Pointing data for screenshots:
*****

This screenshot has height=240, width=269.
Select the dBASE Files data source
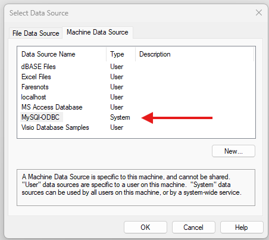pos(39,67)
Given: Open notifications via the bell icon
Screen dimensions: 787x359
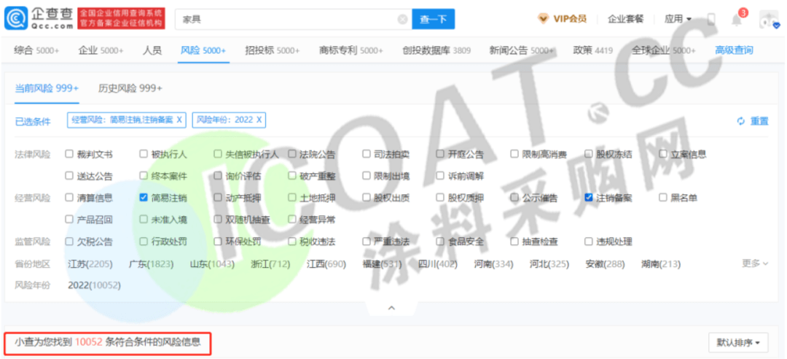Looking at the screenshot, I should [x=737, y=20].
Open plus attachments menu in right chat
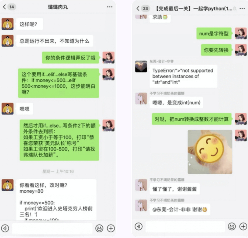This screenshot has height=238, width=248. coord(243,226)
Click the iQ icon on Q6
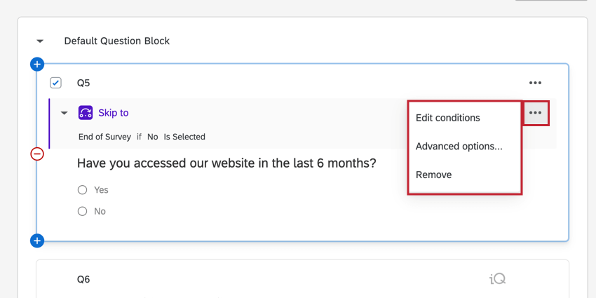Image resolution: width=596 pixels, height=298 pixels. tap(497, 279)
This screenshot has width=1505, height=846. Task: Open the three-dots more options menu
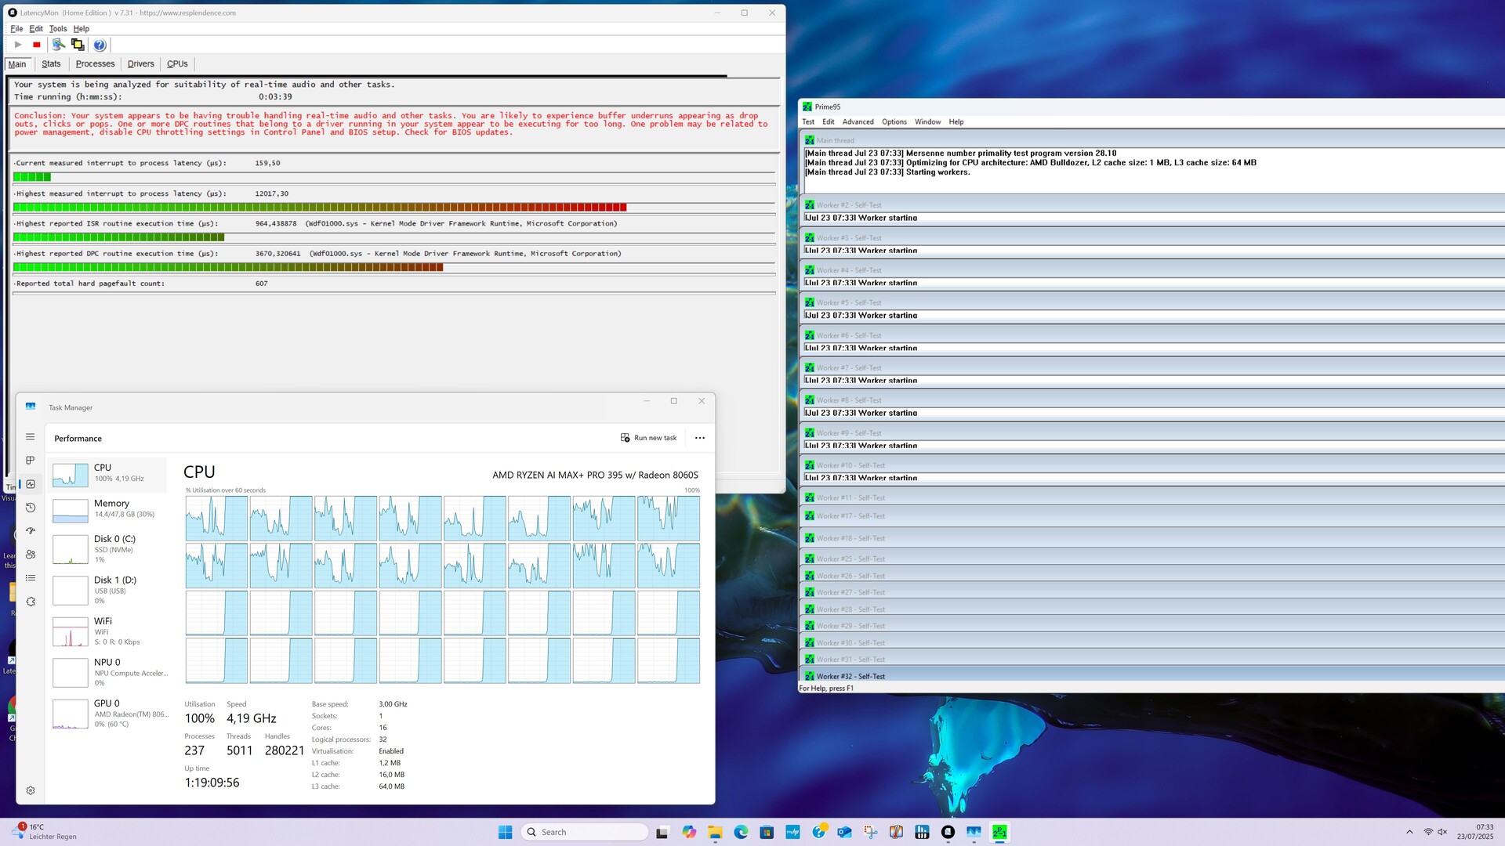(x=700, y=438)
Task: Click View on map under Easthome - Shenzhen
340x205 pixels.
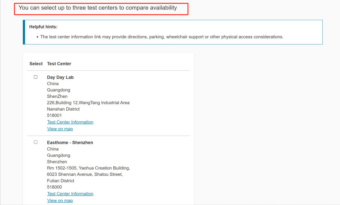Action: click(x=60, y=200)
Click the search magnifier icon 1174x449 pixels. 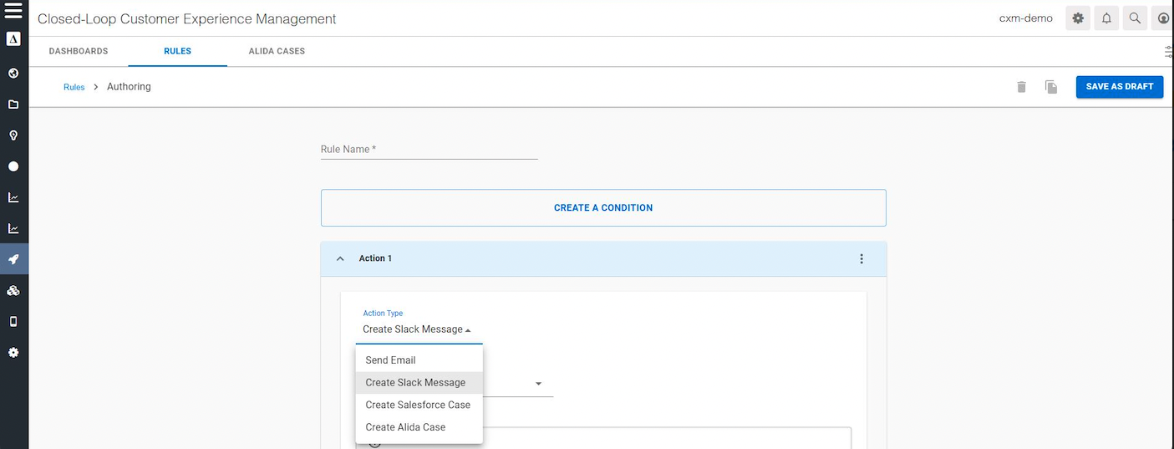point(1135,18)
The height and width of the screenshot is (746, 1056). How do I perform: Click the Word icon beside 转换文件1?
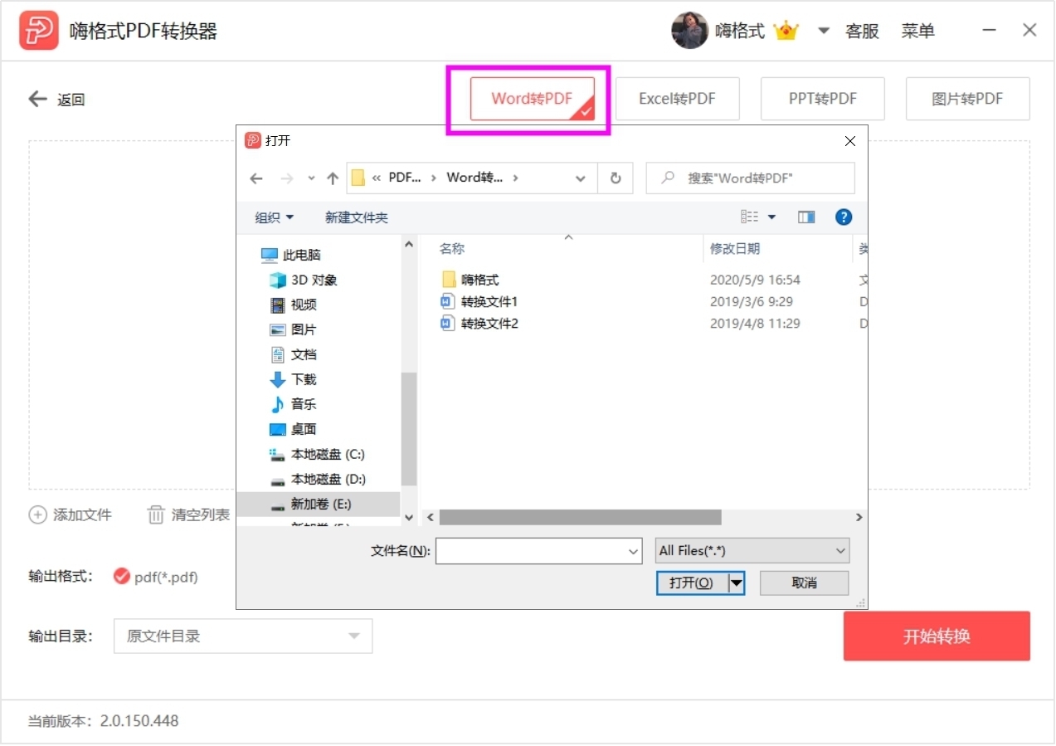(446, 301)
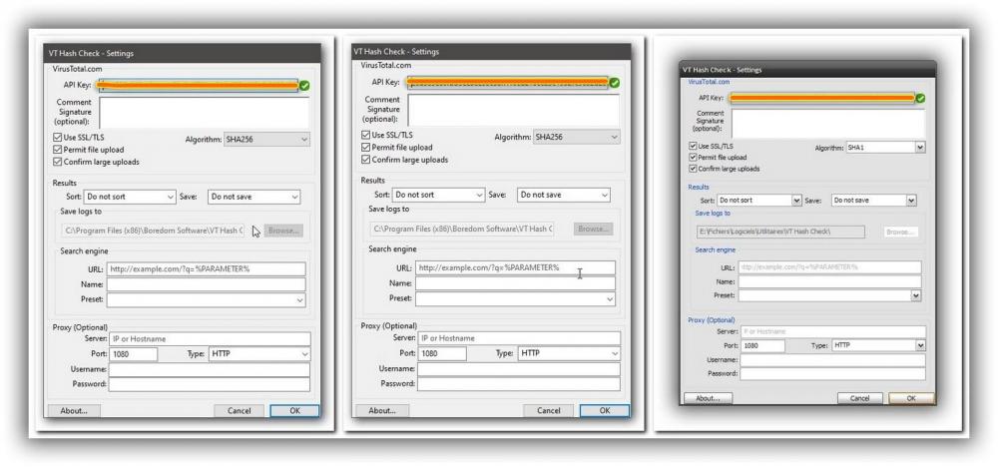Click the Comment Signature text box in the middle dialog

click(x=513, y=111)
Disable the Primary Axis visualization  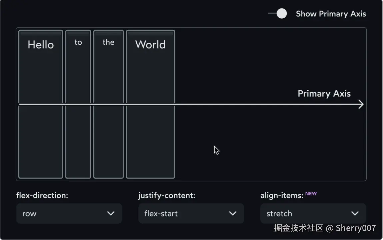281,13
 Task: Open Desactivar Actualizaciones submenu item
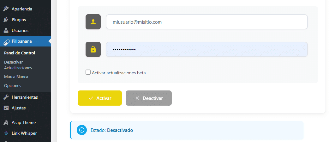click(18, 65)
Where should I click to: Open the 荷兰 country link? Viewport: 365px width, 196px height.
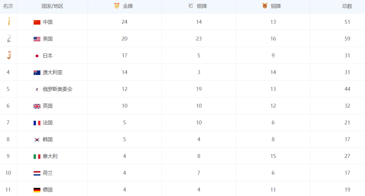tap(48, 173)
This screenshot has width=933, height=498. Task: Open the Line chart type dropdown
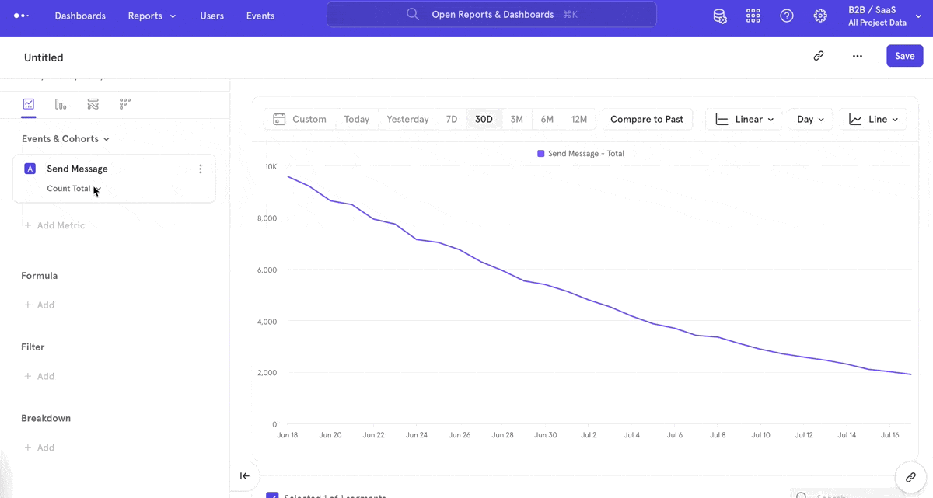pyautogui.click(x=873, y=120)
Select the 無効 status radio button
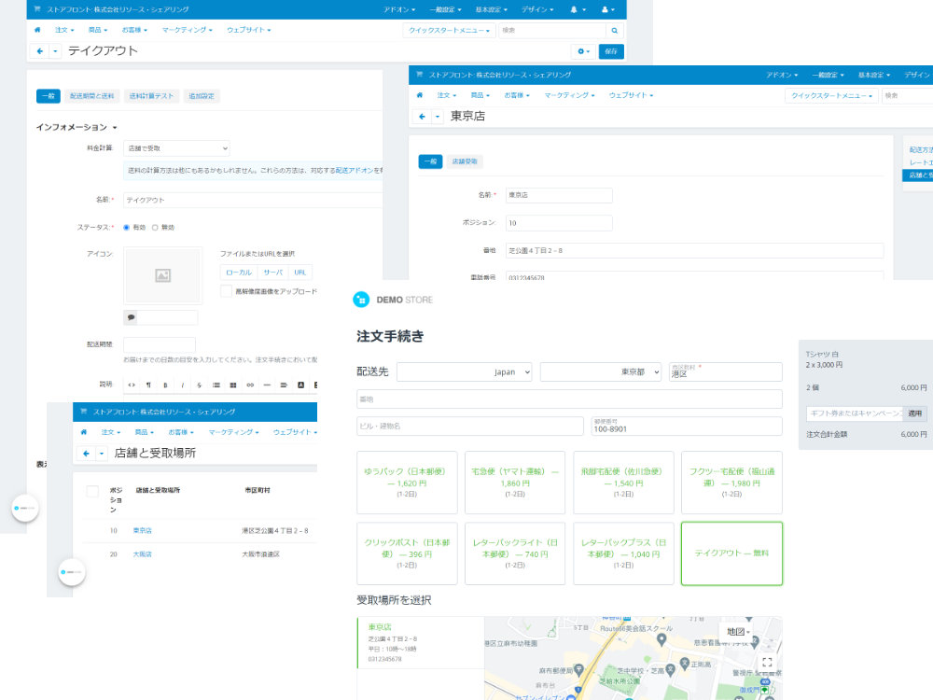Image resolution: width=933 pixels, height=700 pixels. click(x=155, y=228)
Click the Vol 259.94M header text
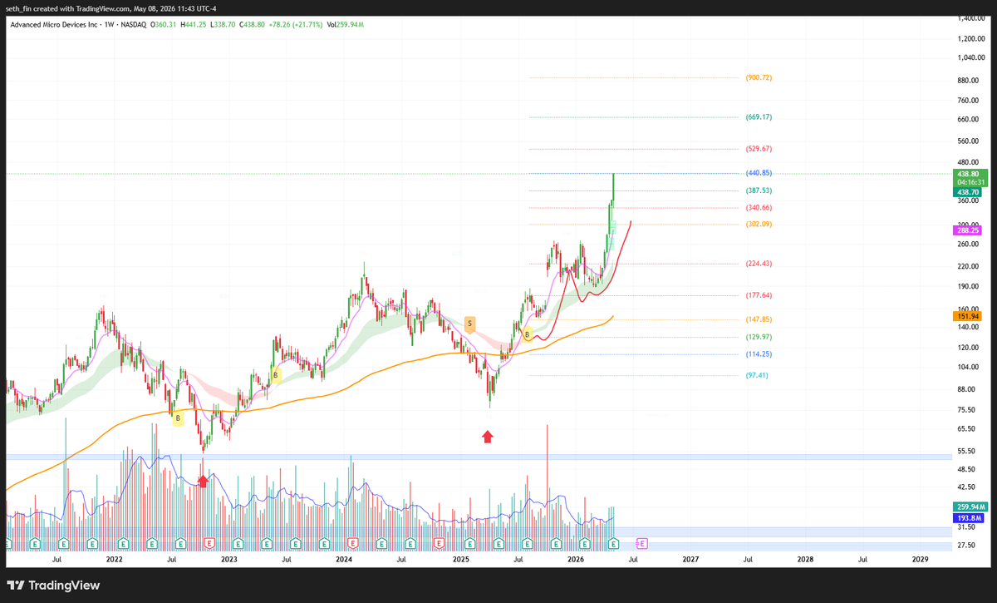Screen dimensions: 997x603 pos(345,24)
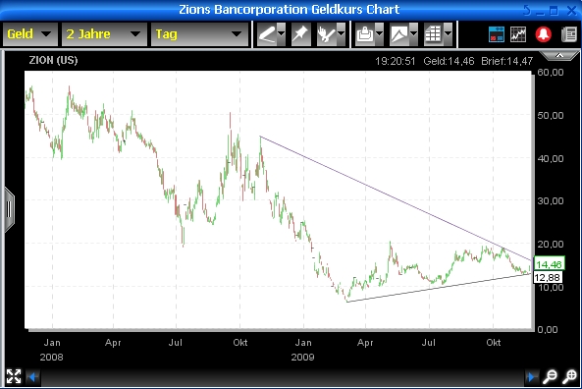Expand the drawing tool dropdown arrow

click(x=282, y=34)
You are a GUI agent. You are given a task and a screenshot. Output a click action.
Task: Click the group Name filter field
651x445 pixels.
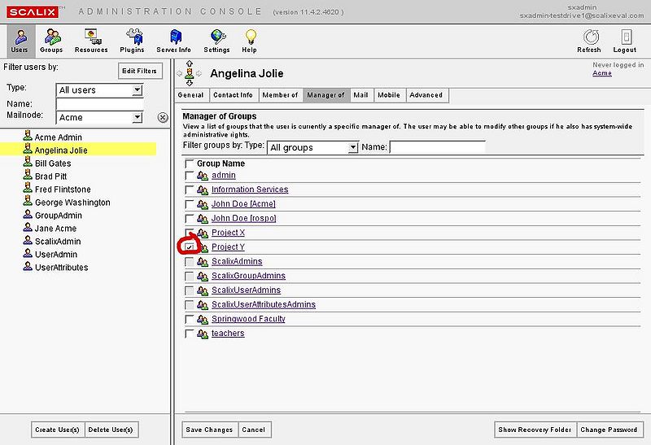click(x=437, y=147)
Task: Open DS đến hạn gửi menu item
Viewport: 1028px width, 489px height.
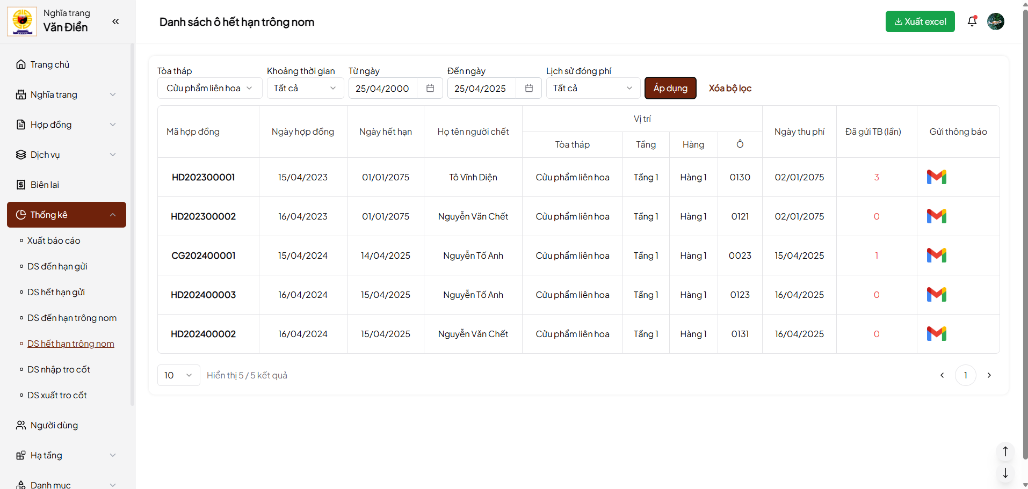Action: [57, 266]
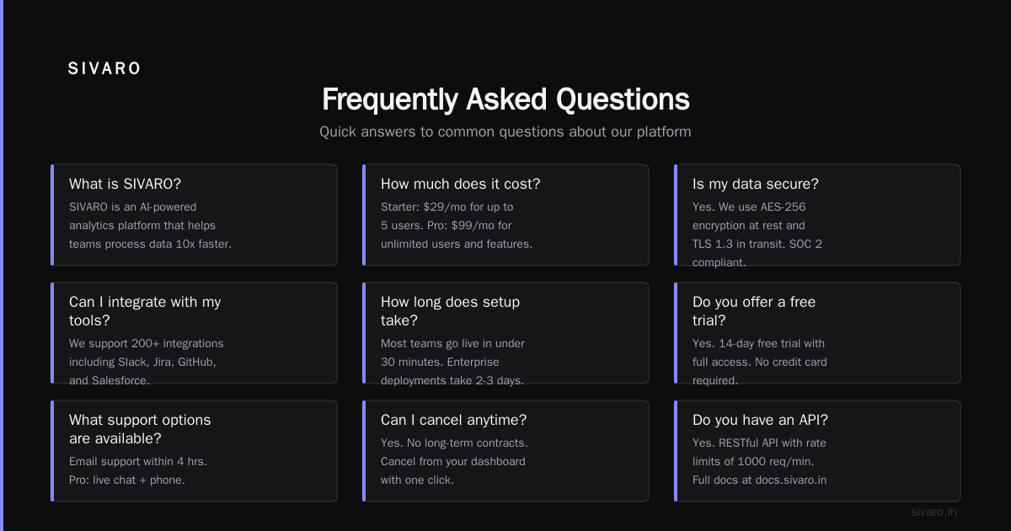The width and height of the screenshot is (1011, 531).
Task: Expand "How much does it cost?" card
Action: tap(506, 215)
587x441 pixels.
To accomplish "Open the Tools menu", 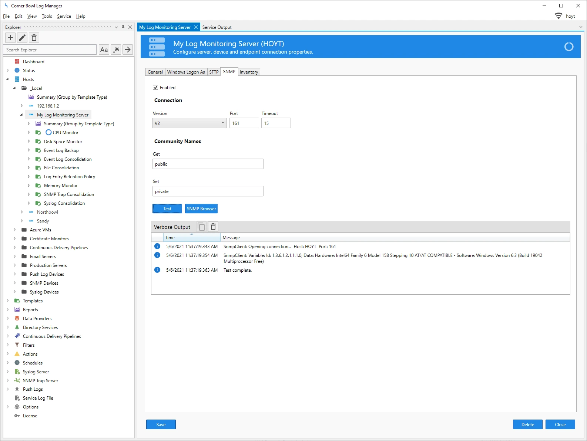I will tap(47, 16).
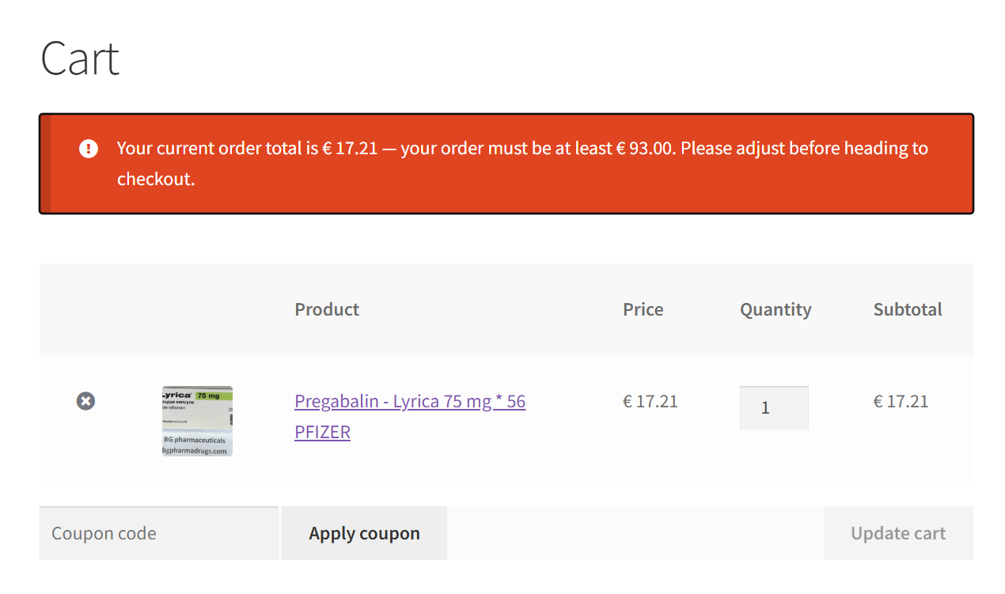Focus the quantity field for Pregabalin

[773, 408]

*****

Repeat the rows exactly, from the start of the rows through the line that contains "(x=700, y=438)". Leave the pictures out of your answer.

This screenshot has height=240, width=269.
Select the dBASE Files data source
pos(39,67)
Given: Open notifications via the bell icon
Screen dimensions: 787x359
Looking at the screenshot, I should [x=737, y=20].
Open plus attachments menu in right chat
This screenshot has height=238, width=248. coord(243,226)
Click the iQ icon on Q6
Image resolution: width=596 pixels, height=298 pixels. tap(497, 279)
This screenshot has width=1505, height=846. Task: Open the three-dots more options menu
(x=700, y=438)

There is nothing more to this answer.